ASSURANCES - 25.09.2023

Remboursement anticipé d'un prêt in fine appréciation du préjudice de l'emprunteur

Le dommage résultant du manquement d'une banque à l'obligation d'informer le souscripteur d'un prêt in fine du risque que le rachat de contrats d'assurance-vie, du fait d'une contre-performance de ceux-ci, ne permette pas le remboursement du prêt à son terme consiste en la perte d'une chance d'éviter la réalisation de ce risque (Cass. com. 21‑6‑2023 n° 21-18.312 FS-B) .

Les circonstances de l'affaire

Une SCI conclut un prêt in fine garanti par deux contrats d'assurance-vie souscrits par les associés de la société.

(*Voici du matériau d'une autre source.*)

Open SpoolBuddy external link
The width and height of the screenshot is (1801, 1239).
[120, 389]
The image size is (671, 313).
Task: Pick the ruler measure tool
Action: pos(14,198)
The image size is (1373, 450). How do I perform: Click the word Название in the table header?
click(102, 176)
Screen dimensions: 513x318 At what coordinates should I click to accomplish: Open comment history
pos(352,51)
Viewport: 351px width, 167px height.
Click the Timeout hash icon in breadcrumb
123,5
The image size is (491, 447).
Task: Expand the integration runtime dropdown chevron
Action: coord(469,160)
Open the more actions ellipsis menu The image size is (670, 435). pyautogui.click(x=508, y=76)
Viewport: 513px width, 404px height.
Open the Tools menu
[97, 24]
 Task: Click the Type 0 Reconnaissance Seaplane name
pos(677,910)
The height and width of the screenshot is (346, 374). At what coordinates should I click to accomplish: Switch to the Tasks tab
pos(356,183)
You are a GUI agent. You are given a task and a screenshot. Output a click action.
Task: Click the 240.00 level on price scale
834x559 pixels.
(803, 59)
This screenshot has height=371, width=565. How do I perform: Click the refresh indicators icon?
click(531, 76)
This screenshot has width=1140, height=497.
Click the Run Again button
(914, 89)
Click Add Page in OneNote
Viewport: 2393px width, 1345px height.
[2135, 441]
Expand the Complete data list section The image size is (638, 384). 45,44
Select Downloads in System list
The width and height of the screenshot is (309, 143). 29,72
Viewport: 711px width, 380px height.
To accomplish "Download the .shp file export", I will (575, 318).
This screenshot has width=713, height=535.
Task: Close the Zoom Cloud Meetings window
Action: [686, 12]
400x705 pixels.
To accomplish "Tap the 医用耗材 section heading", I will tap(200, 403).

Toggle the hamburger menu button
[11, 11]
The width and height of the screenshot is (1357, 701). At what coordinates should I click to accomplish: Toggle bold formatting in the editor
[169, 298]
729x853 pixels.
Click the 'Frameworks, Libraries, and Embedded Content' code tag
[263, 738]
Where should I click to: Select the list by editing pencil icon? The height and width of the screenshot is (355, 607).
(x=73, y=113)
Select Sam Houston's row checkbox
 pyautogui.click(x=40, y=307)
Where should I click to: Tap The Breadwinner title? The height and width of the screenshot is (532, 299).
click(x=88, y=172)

La société et ses associés remboursent par anticipation le prêt in fine, ne sachant pas si la situation des contrats d'assurance-vie leur permettra de rembourser le capital à l'échéance du terme en cas de contre-performance.

Il s'avère qu'à la date d'exigibilité du capital la valeur des contrats d'assurance-vie n'aurait effectivement pas permis le remboursement.

La SCI et ses associés assignent la banque en responsabilité, lui reprochant d'avoir manqué à ses obligations d'information et de conseil.

Ils estiment avoir subi un préjudice : la perte de chance d'éviter le risque de ne pas pouvoir rembourser le capital emprunté grâce au rachat du contrat d'assurance-vie.

La décision de la Cour de cassation

La Cour rejette la demande de la SCI et de ses associés :

  • le dommage résultant du manquement d’une banque à son obligation d’informer le souscripteur d’un prêt in fine du risque que le rachat de contrats d’assurance-vie, du fait d’une contre-performance de ceux-ci, ne permette pas le remboursement du prêt à son terme consiste en la perte d’une chance d’éviter la réalisation de ce risque ;
  • mais, lorsqu'ayant pris conscience de l'existence de ce risque, dont il pouvait légitimement craindre qu'il se réalisât, l'emprunteur rembourse le prêt par anticipation à seule fin d'en prévenir la réalisation, son préjudice consiste en la perte d'une chance , non d'éviter la réalisation du risque, mais d'éviter les conséquences dommageables de ce remboursement anticipé.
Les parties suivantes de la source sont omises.